Activity: Without the pictures, retype exactly the lines from the top of the entries below through the line that contains "Task: Click the ComMUser_0 document icon".

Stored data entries
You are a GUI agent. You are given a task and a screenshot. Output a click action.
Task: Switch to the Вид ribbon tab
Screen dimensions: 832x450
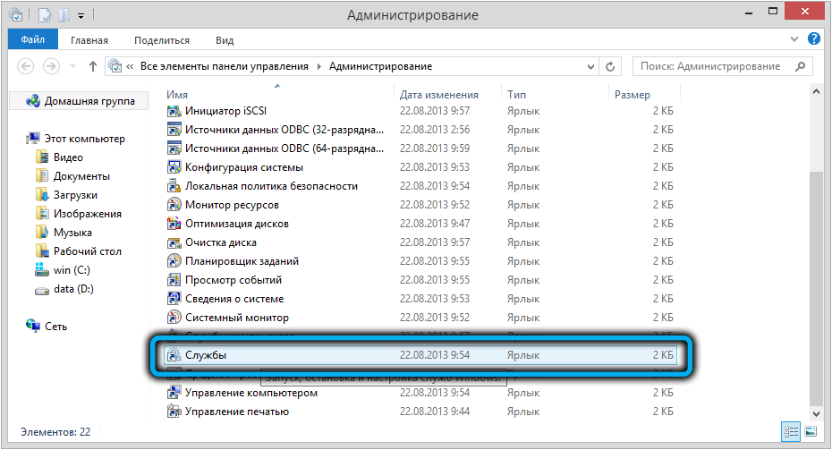pyautogui.click(x=225, y=40)
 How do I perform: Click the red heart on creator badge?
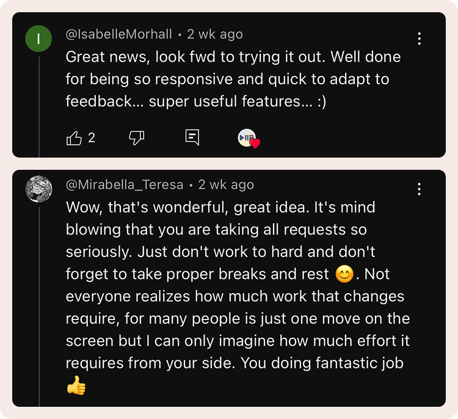pyautogui.click(x=255, y=144)
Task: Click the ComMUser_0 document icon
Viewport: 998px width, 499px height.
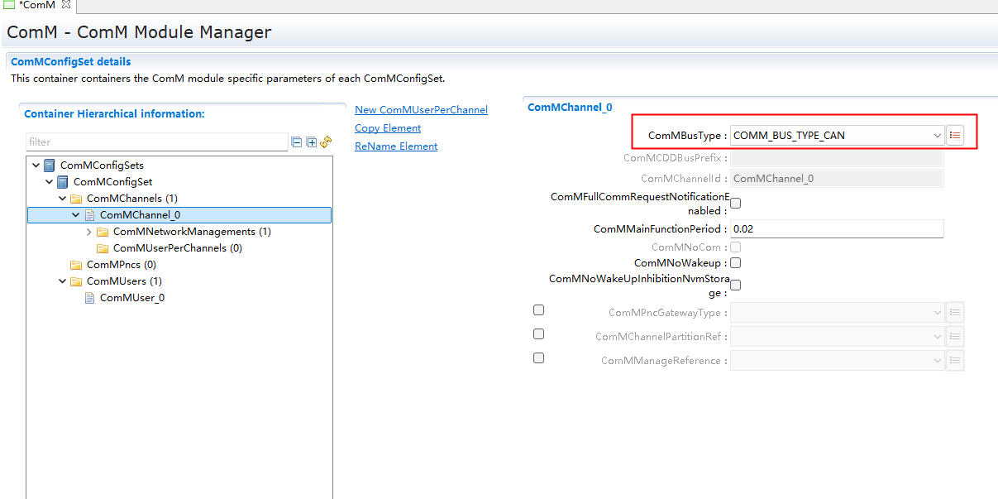Action: (x=89, y=298)
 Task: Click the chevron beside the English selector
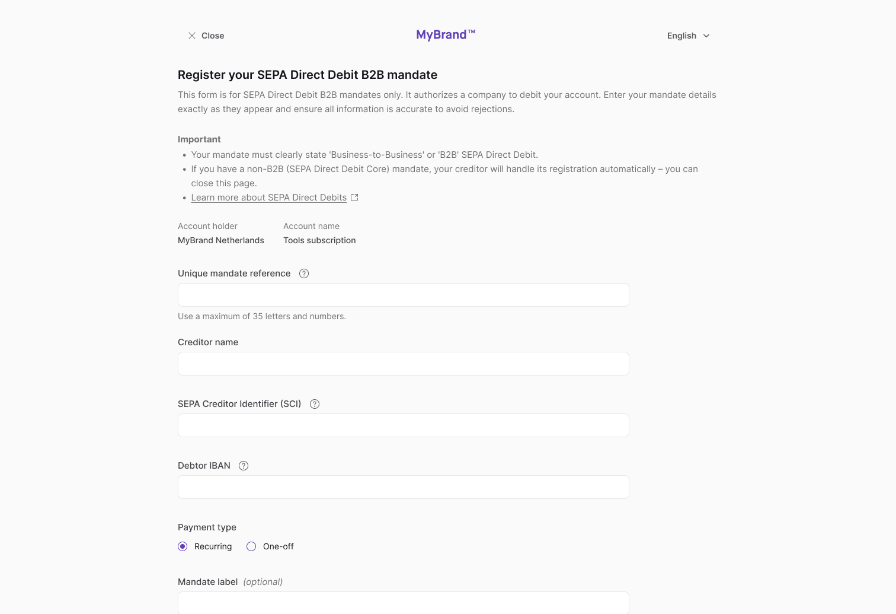pyautogui.click(x=706, y=36)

Response to the exercise:
You are a GUI agent. You are given a task and a screenshot. Output a click action.
Task: Switch to the Вид ribbon tab
Screen dimensions: 832x450
pyautogui.click(x=225, y=40)
 How do I perform: Click the red heart on creator badge?
pyautogui.click(x=255, y=144)
Task: Click the ComMUser_0 document icon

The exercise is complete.